III “Look, “ Jake said, pointing upward. The gunslinger looked up and felt an obscure joint in his back pop. They had been in the foothills two days now, and although the waterskins were almost empty again, it didn’t matter now. There would soon be all the water they could drink. He followed the vector of Jake’s finger upward, past the rise of the green plain to the naked and flashing cliffs and gorges above it . . . and on up toward the snowcap itself. Faint and far, nothing but a tiny dot (it might have been one of those motes that dance perpetually in front of the eyes, except for its constancy), the gunslinger beheld the man in black, moving up the slopes with deadly progress, a minuscule fly on a huge granite wall. “Is that him?” Jake asked. The gunslinger looked at the depersonalized mote doing its faraway acrobatics, feeling nothing but a premonition of sorrow. “That’s him, Jake.” “Do you think we’ll catch him?” “Not on this side.
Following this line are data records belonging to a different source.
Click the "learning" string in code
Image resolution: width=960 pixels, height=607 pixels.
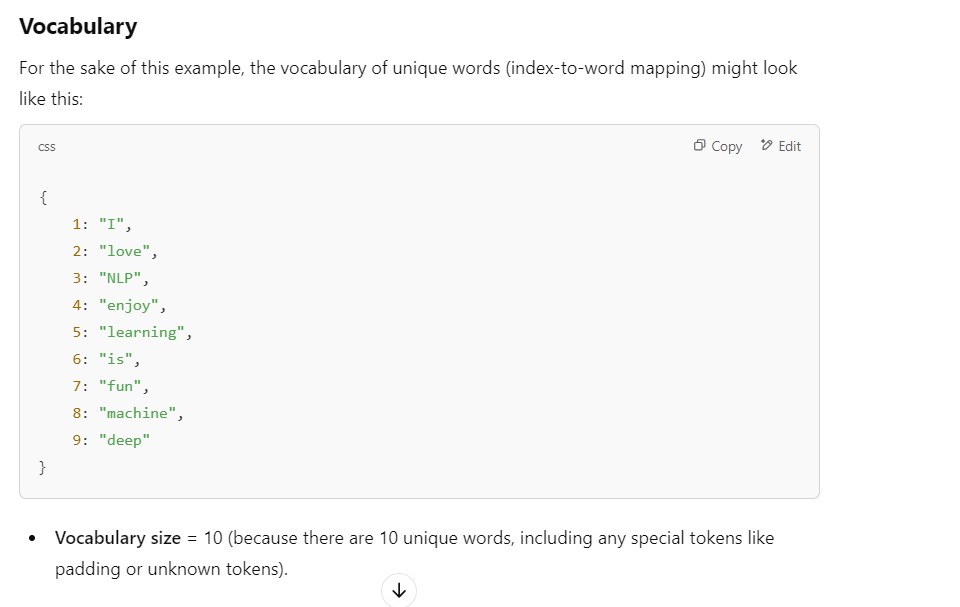pyautogui.click(x=141, y=332)

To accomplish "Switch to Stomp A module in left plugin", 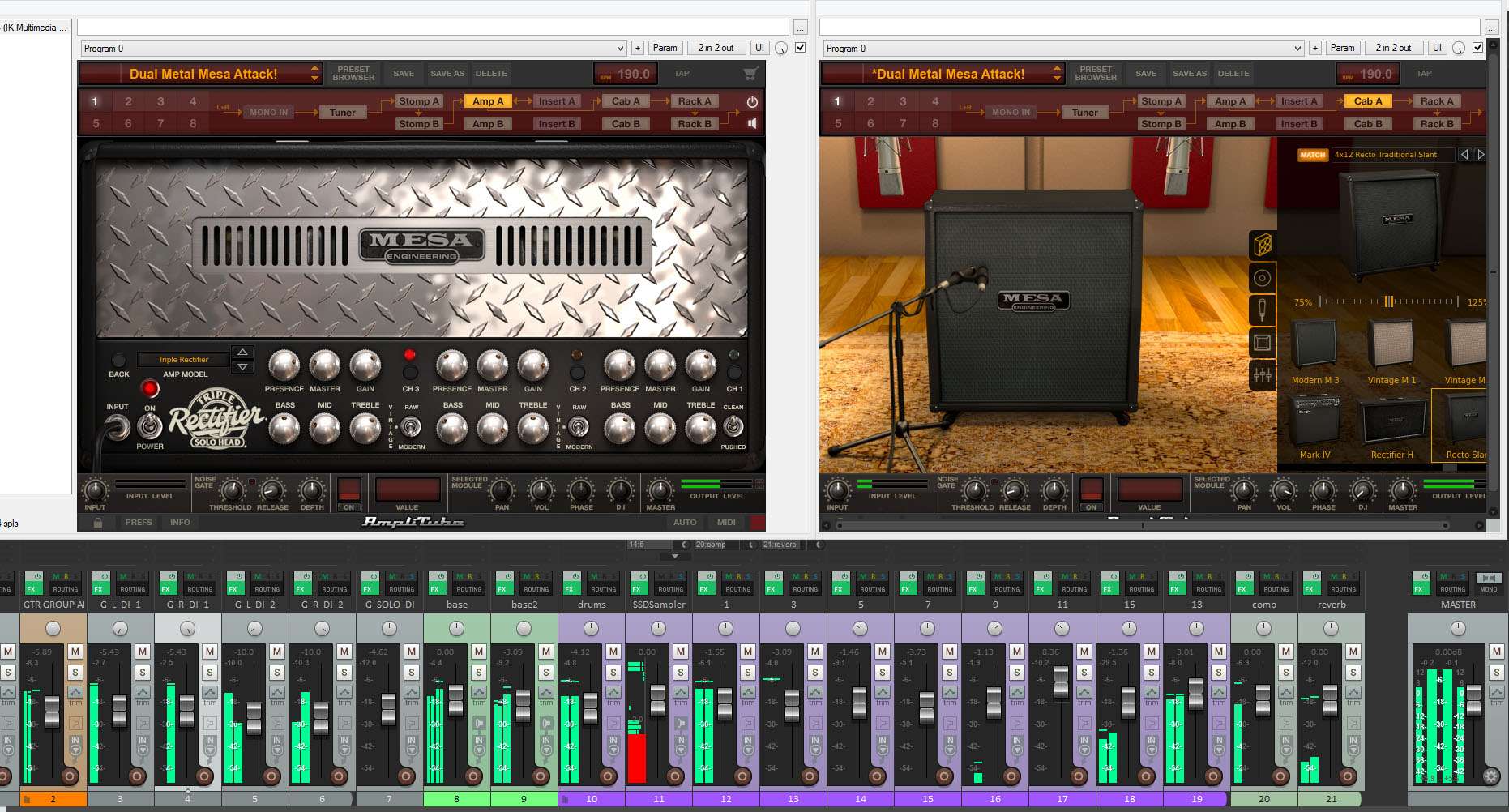I will [x=419, y=101].
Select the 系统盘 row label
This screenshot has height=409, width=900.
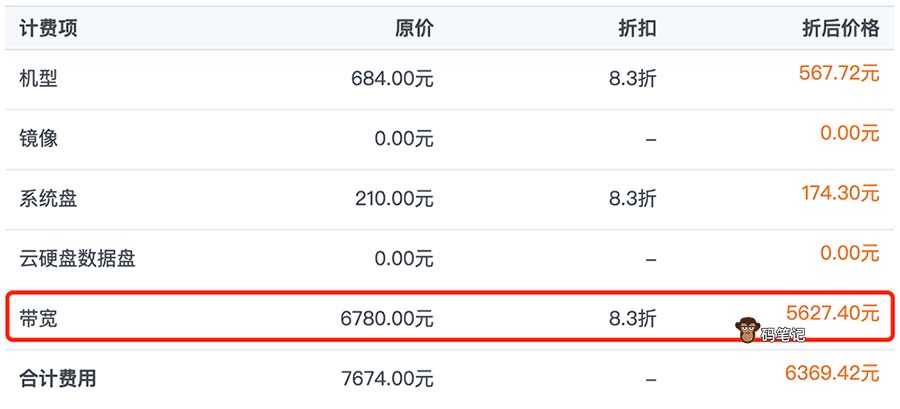click(x=48, y=199)
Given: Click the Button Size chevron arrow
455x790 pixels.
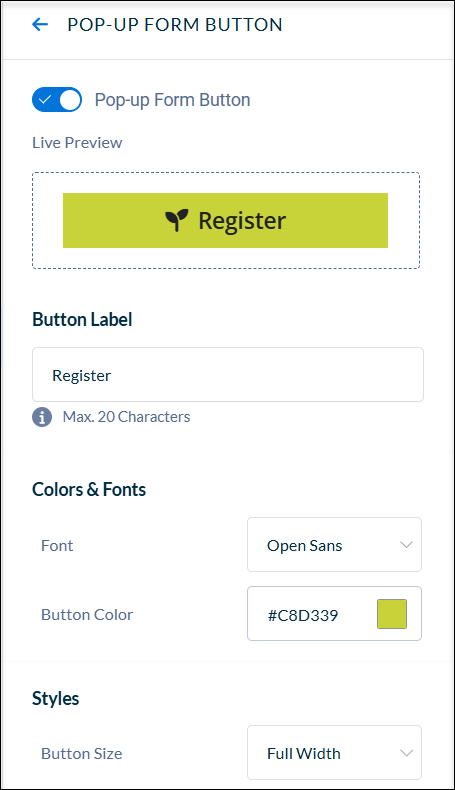Looking at the screenshot, I should click(x=406, y=753).
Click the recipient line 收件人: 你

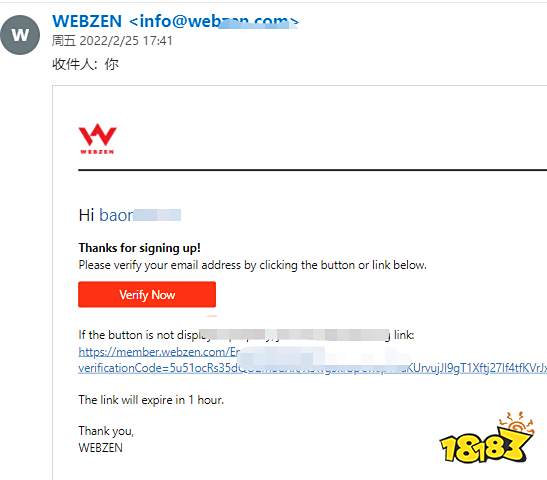click(85, 64)
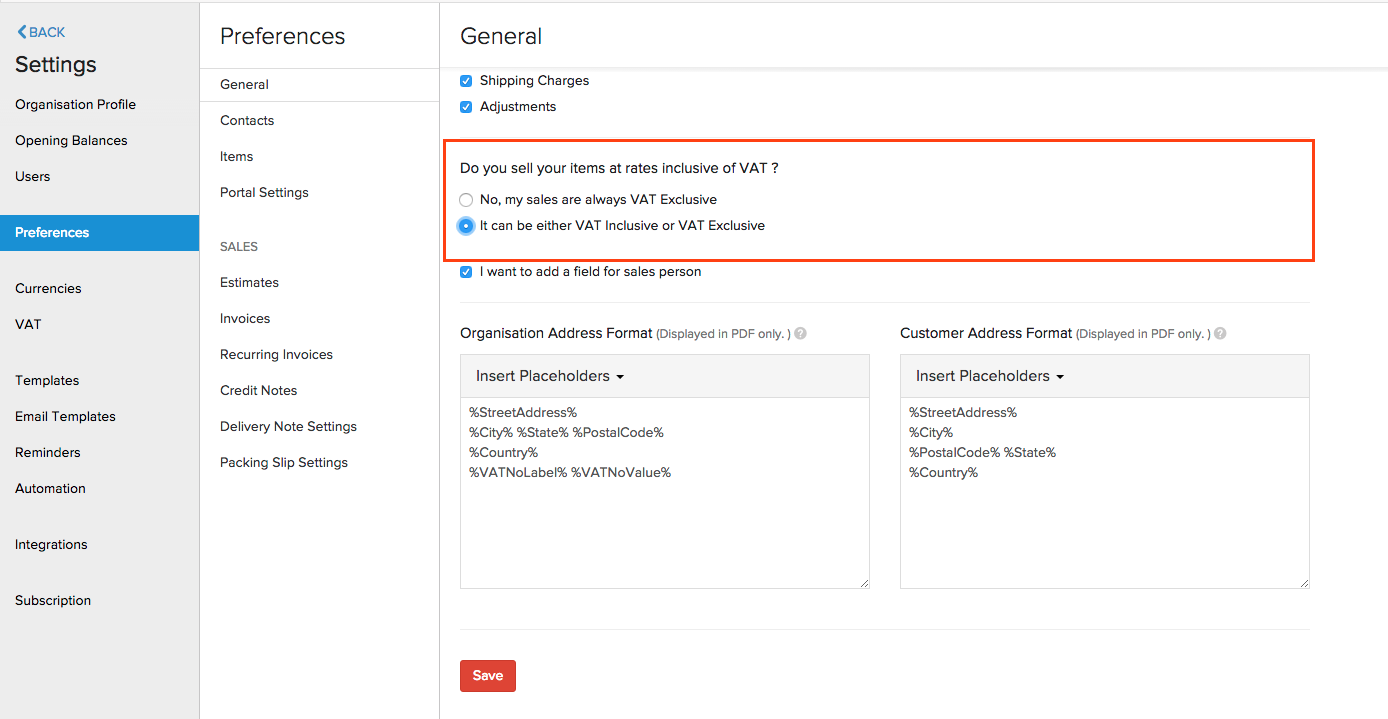Expand Organisation Insert Placeholders dropdown
This screenshot has height=719, width=1388.
point(550,376)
On the other. And not if we stand here talking about it.” “They’re so high,” Jake said. “What’s on the other side?” “I don’t know,” the gunslinger said. “I don’t think anybody does. Maybe they did once. Come on, boy.” They began to move upward again, sending small runnels of pebbles and sand down toward the desert that washed away behind them in a flat bakesheet that seemed to never end. Above them, far above, the man in black moved up and up and up. It was impossible to see if he looked back. He seemed to leap across impossible gulfs, to scale sheer faces. Once or twice he disappeared, but always they saw him again, until the violet curtain of dusk shut him out of their view. When they made their camp for the evening, the boy spoke little, and the gunslinger wondered if the boy knew what he had already intuited. He thought of Cuthbert’s face, hot, dismayed, excited. He thought of the crumbs. He thought of the birds. It ends this way, he thought. Again and again it ends this way. There are quests and roads that lead ever onward, and all of them end in the same place — upon the killing ground. Except, perhaps, the road to the Tower. The boy, the sacrifice, his face innocent and very young in the light of their tiny fire, had fallen asleep over his beans. The gunslinger covered him with the horse blanket and then curled up to sleep himself.

jennigurl69
03-19-2010, 04:52 PM
Thank you very much dobosininja, I truly appreciate it! Now I can move on in the story that has truly captivated me already! I can't wait to start the other books as well! You rock!

Woofer
03-19-2010, 05:47 PM
Welcome, jennigurl69! Glad someone could help you quickly.

dobosininja FTW!

John Blaze
03-20-2010, 03:36 PM
dobosinninja, you're awesome. Thanks.

And you have an ereader on your phone? KICKASS!